Poor Palm Oil Price Outlook To Hurt Sipef Profits
26/04/2013 (AgriMoney.com) - The poor prospects for palm oil prices prompted plantations group Sipef to warn of a drop in earnings this year, seeing little prospect of a revival in tea values for now either.
The bananas-to-rubber plantation group, which in February said that it was "on track to achieve a satisfactory result for 2013" on Thursday said that was now forecasting a decline in earnings for a second successive year.
The drop reflected the "not particularly favourable" outlook for palm oil prices, which it saw being depressed by weakness in gasoline prices, which have reduced the appeal of biodiesel based on the vegetable oil, and the prospect of a strong US harvest of soybeans.
Soybeans are the source of soyoil, palm oil's major rival on vegetable oil markets.
"The planting intentions of oilseed crops that will be harvested from September onwards, indicate ample supply and therefore there is limited optimism of much higher prices in the second half of the year," Sipef said.
Tea price prospects
The group also foresaw little prospect for a recovery, for now, in prices of tea, which it grows in Indonesia, the prices of which have "come under severe pressure" thanks to a strong harvest in Kenya, the top exporter of black tea.
Kenya's tea output, helped by an extended short rainy season and an early start to the main monsoon, more than doubled, year on year, to 38.5m kilogrammes in February, putting output so far in the season 15.7% ahead of that achieved in the record year of 2010.
Prices of top grade broken pekoe ones tea fell to $3.38 a kilogramme at auction in Kenya last week, down 22% so far this year.
"Unless weather patterns change dramatically we will see little upward movement for tea prices in the second quarter," Sipef said.
However, the end of Kenya's long rains around June, and the onset of demand ahead of the northern hemisphere winter, should see prices "rebound from current levels".
Rubber recovery?
The group said was more upbeat on hopes for a recovery in rubber prices, which last week hit a 2013 low of 242.60 yen a kilogramme in Tokyo, down 28% from a high reached in early February.
The market faces a series of headwinds, including disappointing Chinese and world economic growth, and the eurozone crisis, "all not supporting the rubber market", besides a lack of market support from major producing countries and Chinese destocking.
"There was a warehouse fire in China after which the government decided to increase the safety levels and hence reduce stock levels in existing warehouses.
"China, the biggest importer of rubber in the world, was absent from the market most of March, and prices took a nosedive."

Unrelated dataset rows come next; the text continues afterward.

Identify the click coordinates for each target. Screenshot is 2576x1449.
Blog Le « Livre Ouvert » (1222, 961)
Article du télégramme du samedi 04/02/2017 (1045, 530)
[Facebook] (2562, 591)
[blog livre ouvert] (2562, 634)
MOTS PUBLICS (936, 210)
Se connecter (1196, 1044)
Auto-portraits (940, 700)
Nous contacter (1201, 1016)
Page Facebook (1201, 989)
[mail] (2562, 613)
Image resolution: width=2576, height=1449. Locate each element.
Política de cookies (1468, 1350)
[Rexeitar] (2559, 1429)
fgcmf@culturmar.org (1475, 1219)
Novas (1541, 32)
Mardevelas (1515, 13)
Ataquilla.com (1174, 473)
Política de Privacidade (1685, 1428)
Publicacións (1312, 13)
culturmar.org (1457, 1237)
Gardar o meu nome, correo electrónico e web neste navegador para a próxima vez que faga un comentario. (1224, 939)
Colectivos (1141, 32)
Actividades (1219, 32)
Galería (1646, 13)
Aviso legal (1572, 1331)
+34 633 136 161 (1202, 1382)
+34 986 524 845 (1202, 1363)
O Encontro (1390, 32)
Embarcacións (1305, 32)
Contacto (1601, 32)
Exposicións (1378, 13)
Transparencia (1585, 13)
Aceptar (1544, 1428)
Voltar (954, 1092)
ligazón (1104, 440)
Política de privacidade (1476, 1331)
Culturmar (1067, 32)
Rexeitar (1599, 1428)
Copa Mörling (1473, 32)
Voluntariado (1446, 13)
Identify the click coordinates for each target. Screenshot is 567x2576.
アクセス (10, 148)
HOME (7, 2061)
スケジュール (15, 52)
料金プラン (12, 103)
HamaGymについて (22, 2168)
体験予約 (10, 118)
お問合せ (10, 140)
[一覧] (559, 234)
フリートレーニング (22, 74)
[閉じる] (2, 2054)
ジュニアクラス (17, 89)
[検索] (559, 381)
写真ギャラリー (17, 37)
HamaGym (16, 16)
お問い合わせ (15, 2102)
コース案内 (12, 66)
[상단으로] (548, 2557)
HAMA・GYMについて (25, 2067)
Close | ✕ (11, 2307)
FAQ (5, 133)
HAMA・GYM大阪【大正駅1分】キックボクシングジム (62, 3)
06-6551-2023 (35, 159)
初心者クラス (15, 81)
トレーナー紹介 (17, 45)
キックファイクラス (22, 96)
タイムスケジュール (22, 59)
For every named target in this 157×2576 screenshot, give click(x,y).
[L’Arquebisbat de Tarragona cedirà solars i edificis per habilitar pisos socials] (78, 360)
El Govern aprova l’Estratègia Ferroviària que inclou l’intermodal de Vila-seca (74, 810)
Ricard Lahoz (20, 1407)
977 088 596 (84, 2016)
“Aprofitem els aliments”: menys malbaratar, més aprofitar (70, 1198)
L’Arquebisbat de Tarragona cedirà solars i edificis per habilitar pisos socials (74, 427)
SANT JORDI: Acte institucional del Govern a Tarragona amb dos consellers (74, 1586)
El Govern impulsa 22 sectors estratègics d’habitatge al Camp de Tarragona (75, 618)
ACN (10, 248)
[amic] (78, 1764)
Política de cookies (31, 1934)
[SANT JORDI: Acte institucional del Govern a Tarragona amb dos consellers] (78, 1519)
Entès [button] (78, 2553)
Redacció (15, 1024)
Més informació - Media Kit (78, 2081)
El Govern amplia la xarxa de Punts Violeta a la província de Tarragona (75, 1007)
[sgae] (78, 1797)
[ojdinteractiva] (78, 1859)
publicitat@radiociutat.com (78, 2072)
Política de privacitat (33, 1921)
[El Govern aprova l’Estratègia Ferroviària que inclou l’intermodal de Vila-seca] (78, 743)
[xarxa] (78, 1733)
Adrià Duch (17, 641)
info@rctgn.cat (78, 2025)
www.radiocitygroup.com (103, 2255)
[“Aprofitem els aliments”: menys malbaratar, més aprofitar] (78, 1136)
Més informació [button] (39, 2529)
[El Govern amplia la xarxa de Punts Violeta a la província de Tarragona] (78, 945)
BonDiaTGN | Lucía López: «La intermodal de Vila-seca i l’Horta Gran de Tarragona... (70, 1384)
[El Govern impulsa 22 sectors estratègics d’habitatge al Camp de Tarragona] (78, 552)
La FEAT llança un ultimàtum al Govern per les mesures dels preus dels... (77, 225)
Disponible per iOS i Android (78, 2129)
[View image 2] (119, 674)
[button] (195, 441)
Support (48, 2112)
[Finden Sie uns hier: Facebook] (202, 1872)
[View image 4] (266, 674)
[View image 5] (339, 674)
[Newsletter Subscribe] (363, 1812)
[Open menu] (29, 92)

However, "it seems that most of these elements have been priced into the current market price", Sipef added, leaving rubber prices vulnerable to increases on signs of demand.
"Consumers are very hand-to-mouth covered and any buying spree should be supportive to the prices."
Plantation inundations
The comments came as the group unveiled crop production hurt by weather setbacks in many countries, with tea output helped back by "insufficient sunlight" and palm oil and rubber production in Papua New Guinea hurt by excessive rains already reported by New Britain Palm Oil.
"The group has experienced a higher than expected reduction in the volumes produced toward the end of the first quarter in all mature plantations," bar one project in northern Sumatra.
The group's Papua New Guinea palm oil operations "struggled" to cope with grains which topped 2,900mm, more than nine feet, in the first quarter.
"This resulted in limited harvesting opportunities, irregular transport and lower extraction rates," Sipef said, if adding that it was "able to ship all contracted volumes, albeit occasionally with some delay involved".